:: Work instructions ::
Please update the records from their first line through the line containing "point(967,297)" by changing "dataset" to "file". Return only those lines, with everything else unchanged.
================
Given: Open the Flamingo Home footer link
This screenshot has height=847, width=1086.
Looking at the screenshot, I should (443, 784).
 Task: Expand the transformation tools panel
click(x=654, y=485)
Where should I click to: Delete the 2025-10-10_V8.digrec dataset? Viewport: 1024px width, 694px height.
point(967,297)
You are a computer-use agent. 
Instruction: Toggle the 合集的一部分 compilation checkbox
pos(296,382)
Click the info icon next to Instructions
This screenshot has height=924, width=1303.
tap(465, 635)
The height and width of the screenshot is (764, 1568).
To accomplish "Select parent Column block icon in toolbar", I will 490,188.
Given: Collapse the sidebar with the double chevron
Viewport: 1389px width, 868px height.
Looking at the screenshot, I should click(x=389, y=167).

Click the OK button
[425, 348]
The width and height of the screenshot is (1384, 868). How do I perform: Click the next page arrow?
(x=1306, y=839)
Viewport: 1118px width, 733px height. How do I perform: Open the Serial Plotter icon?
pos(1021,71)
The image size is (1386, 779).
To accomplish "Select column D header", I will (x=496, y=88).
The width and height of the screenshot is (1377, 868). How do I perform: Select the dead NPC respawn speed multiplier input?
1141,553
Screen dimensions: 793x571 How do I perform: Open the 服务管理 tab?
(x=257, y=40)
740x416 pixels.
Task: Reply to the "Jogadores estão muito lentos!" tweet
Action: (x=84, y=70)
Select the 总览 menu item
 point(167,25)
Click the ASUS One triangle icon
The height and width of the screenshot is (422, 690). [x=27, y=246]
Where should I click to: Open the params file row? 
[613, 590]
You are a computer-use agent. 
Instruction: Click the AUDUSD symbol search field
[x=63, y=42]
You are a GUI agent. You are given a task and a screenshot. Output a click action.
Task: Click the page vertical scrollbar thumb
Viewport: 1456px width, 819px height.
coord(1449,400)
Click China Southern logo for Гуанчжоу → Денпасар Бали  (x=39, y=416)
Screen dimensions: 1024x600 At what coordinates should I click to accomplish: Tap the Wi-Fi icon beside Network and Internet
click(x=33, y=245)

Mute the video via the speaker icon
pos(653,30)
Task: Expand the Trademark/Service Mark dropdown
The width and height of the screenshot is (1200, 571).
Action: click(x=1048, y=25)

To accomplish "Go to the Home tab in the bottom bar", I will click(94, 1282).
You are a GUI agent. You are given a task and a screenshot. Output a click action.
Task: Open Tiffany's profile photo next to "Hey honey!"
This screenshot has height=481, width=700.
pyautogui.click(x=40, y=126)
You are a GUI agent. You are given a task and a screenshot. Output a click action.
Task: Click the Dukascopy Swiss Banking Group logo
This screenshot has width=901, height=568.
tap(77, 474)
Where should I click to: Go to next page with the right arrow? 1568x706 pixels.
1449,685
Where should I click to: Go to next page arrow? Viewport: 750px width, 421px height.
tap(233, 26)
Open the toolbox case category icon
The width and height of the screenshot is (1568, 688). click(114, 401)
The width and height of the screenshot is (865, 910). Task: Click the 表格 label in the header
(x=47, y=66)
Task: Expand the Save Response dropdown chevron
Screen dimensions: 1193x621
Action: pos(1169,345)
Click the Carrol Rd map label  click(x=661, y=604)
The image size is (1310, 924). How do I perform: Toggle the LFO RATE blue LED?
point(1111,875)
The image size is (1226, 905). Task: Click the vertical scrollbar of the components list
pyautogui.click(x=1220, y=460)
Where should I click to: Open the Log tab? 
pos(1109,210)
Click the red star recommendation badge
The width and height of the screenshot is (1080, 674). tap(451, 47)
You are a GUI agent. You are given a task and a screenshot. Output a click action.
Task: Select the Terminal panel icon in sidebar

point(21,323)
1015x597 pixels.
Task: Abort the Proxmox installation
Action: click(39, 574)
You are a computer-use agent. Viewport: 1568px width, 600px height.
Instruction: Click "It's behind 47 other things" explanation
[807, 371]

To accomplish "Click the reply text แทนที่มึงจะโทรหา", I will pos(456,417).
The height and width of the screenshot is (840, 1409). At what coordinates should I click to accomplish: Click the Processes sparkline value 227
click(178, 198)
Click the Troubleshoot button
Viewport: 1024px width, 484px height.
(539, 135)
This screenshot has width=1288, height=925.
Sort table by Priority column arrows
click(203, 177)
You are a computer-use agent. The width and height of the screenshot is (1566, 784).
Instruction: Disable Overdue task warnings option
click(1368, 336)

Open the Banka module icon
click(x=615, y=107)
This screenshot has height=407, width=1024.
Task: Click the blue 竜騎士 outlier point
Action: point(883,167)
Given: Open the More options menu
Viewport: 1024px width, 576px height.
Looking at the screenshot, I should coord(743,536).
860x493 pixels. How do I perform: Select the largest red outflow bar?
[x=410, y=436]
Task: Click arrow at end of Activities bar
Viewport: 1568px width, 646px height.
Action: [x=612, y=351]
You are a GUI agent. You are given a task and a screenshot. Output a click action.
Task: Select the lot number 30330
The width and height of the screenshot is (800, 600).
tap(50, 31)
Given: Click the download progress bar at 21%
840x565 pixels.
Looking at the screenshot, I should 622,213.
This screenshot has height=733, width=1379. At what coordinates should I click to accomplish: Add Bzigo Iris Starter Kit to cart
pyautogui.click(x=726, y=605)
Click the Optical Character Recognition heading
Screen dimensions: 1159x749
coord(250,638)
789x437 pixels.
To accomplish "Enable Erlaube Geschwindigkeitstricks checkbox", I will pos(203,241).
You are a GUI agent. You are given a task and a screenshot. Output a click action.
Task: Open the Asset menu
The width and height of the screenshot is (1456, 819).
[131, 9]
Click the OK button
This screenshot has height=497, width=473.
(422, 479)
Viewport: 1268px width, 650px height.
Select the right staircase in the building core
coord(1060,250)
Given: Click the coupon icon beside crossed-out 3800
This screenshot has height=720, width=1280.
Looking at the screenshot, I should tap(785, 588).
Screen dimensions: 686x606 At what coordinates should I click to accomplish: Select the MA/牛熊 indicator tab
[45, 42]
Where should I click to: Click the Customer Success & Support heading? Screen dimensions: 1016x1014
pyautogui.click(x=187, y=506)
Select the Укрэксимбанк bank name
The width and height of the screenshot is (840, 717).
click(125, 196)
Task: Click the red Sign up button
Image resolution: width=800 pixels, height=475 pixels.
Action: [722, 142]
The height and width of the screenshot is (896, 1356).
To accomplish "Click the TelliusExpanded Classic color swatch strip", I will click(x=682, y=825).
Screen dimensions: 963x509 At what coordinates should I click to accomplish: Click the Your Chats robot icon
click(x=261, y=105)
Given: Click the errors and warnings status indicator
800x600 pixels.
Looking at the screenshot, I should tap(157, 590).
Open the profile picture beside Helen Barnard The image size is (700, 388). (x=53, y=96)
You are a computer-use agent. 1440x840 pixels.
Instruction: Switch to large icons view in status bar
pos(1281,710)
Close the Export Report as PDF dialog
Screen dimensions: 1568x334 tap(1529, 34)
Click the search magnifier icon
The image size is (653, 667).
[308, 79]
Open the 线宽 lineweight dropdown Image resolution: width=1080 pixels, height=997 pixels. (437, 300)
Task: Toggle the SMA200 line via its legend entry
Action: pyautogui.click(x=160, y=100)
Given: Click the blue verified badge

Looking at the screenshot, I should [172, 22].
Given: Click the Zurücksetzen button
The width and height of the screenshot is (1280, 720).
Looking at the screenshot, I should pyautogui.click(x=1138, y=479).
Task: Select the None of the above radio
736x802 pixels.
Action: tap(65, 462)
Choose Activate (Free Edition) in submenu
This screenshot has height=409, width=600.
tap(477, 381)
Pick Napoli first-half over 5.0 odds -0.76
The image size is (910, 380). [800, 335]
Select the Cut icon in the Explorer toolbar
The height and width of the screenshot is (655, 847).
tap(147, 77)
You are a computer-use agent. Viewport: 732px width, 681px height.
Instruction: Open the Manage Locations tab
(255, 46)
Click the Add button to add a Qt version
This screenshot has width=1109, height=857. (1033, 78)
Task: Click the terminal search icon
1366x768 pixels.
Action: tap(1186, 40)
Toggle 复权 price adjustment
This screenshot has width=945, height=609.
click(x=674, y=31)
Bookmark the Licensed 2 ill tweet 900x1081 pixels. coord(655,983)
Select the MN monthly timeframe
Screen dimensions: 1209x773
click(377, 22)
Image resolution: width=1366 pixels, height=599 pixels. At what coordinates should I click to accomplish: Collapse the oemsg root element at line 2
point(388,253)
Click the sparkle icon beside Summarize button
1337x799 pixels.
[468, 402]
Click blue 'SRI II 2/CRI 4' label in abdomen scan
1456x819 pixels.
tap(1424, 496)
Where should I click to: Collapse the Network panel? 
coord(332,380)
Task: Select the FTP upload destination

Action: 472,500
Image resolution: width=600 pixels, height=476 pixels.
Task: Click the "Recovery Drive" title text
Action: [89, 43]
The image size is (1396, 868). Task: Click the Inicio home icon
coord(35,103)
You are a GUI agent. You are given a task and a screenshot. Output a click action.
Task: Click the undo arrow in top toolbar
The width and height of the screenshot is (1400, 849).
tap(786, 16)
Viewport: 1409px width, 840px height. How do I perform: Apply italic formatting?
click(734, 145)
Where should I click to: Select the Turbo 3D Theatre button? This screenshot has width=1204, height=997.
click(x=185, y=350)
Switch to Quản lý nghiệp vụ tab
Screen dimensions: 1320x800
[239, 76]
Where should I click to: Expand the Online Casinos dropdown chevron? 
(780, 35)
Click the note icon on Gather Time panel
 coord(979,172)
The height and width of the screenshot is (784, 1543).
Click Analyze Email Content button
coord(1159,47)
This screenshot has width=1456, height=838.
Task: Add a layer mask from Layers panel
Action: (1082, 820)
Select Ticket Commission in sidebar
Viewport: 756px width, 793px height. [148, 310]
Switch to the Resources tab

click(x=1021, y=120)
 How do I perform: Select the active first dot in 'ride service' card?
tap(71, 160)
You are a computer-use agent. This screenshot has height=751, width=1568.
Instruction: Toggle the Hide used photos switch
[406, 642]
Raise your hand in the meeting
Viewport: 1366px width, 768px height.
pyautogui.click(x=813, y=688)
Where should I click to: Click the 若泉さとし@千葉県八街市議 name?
================
:: Exercise response ::
Given: Open the Flamingo Home footer link
This screenshot has height=847, width=1086.
Looking at the screenshot, I should (443, 784).
 Task: Expand the transformation tools panel
click(x=654, y=485)
Where should I click to: Delete the 2025-10-10_V8.digrec file? Viewport: 1024px width, 694px height.
point(967,297)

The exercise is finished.